Bohaterowie: ludzie z tektury
Największy problem filmu tkwi w postaciach. Są poprawnie zagrane, ale całkowicie pozbawione osobowości. To bohaterowie, których nie zapamiętamy – nikt nie ma tu ani charyzmy, ani celu, który naprawdę by poruszał. W efekcie nawet najbardziej dramatyczne momenty przechodzą bez echa.
Dinozaury: piękne, ale bez duszy
Trzeba przyznać, że dinozaury wyglądają imponująco. CGI jest dopracowane, ruchy stworzeń realistyczne, a kilka scen walk naprawdę może zachwycić.
Szkoda tylko, że to jedyny element, który działa bez zarzutu.
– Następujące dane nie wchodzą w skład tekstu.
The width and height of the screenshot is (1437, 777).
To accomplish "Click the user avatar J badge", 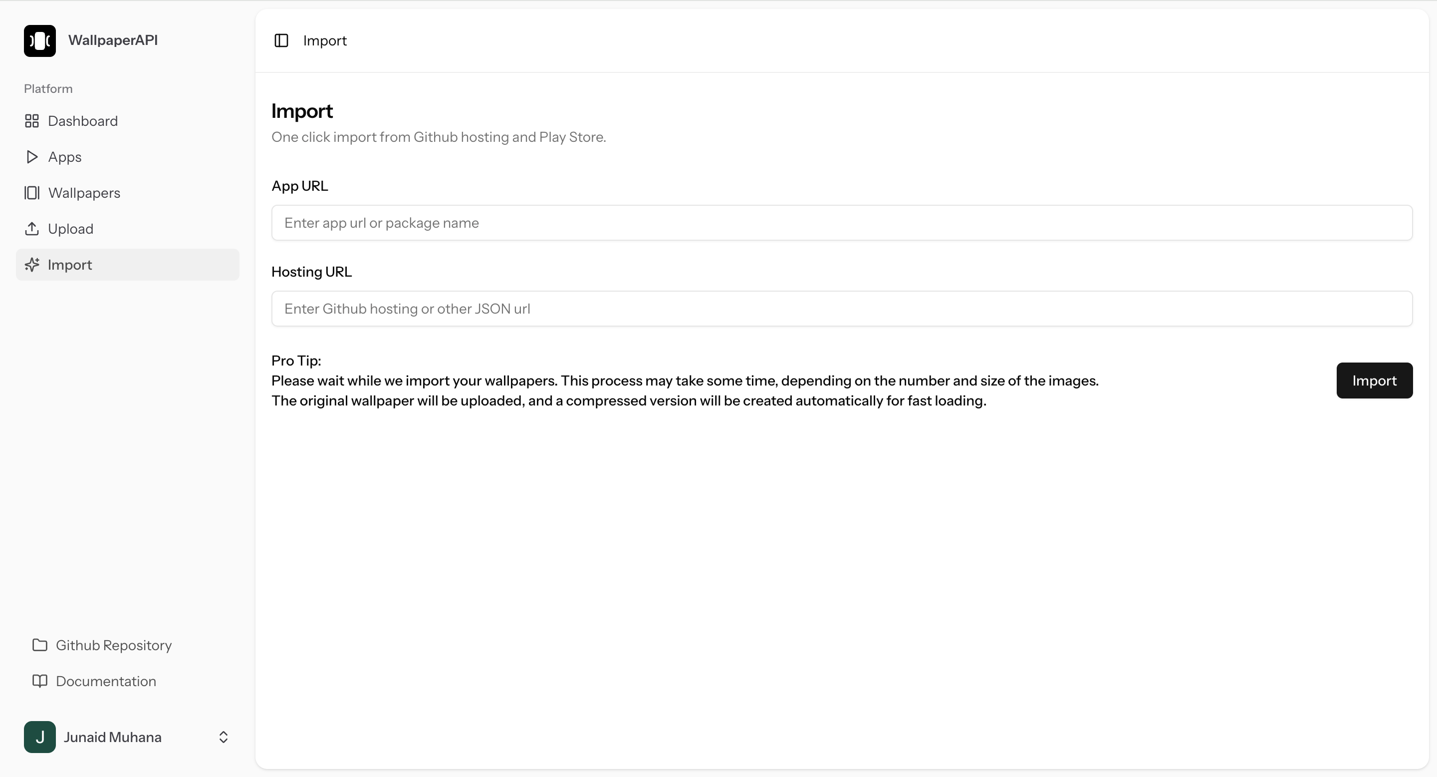I will [40, 737].
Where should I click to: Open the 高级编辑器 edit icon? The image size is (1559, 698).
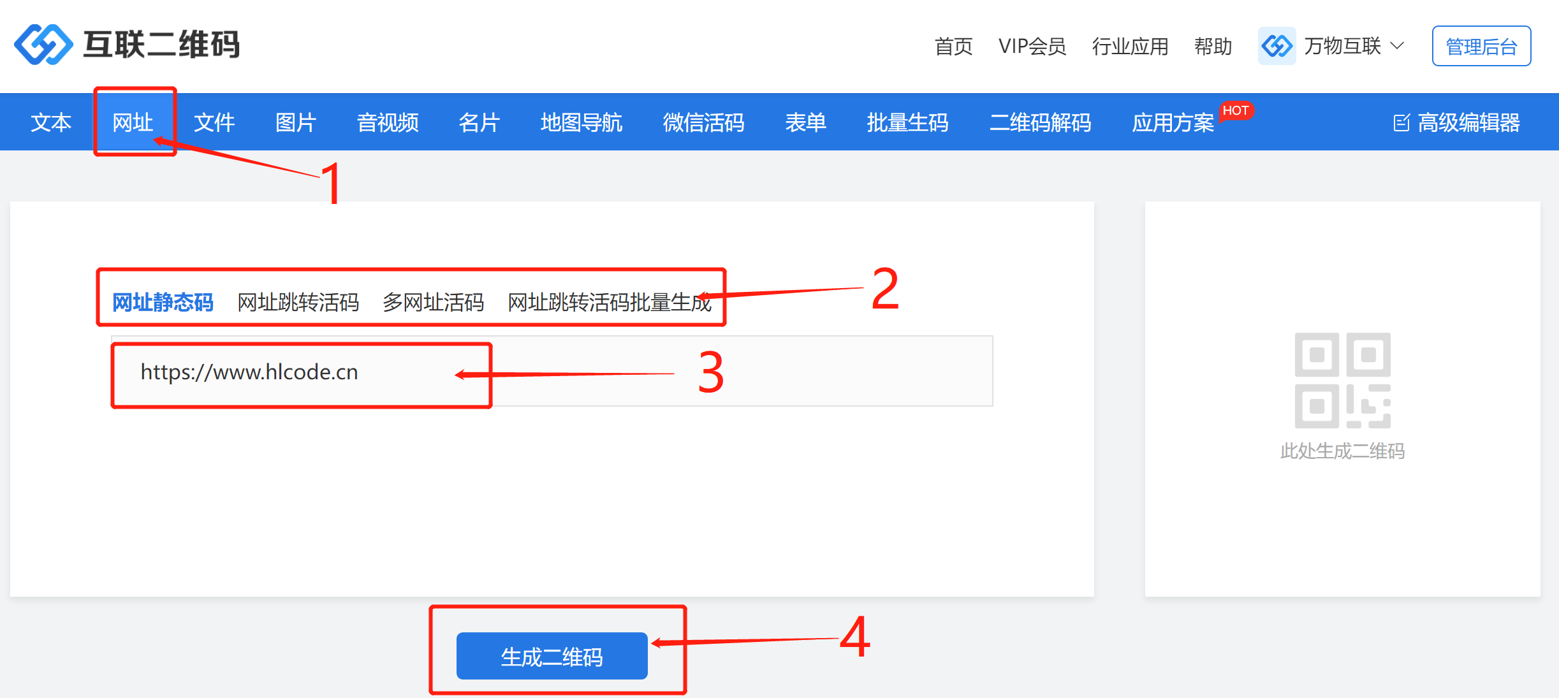tap(1401, 122)
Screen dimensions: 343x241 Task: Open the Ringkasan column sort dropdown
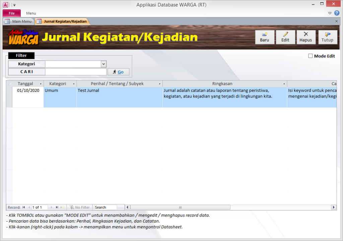284,84
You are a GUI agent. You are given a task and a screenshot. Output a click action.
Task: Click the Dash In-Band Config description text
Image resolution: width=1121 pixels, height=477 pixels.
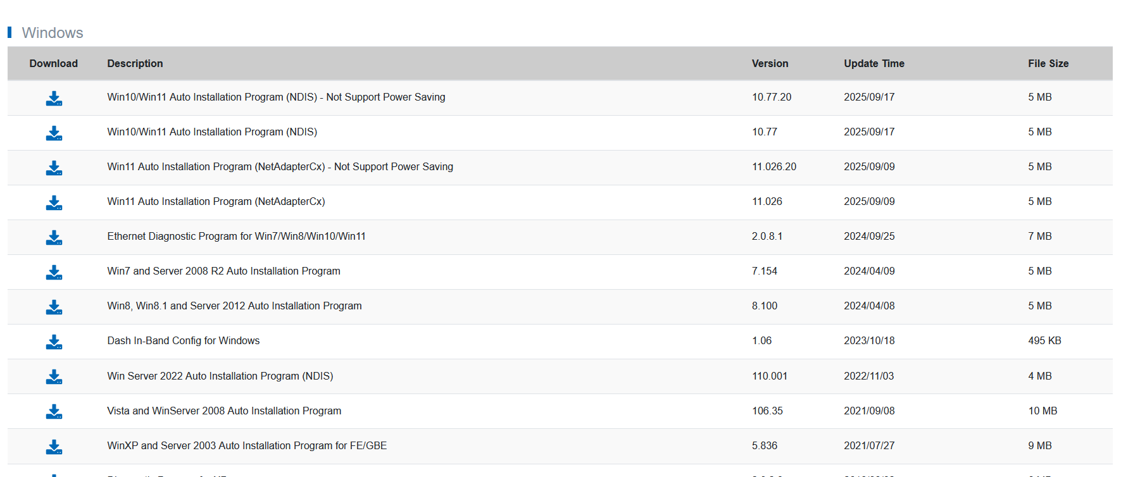tap(183, 340)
Efekty specjalne nie wystarczą, gdy brakuje napięcia, emocji i sensu. Dinozaury są piękne, lecz pozbawione dramaturgii, która kiedyś sprawiała, że baliśmy się ich naprawdę.
Gdzie się podziała filozofia Spielberga?
„Jurassic World Rebirth” zapomina o jednym: ta seria nigdy nie była tylko o dinozaurach. Chodziło o pychę człowieka i granice, których nauka nie powinna przekraczać.
Tutaj tego nie ma. Zamiast refleksji – puste dialogi. Zamiast moralnego niepokoju – eksplozje i pościgi. Efekt? Kino bez duszy, zrobione od linijki, ale bez serca.
Podsumowanie
„Jurassic World Rebirth” to film, który miał być odrodzeniem, a stał się autoparodią. Twórcy zapomnieli, że nawet największe efekty nie zastąpią dobrego scenariusza.
To produkcja, która może dostarczyć chwilowej rozrywki, ale nie zostawi po sobie niczego więcej.
Ocena końcowa: 4/10
(Za odwagę, efekty i kilka przebłysków nostalgii. Reszta – jak zaginione DNA.)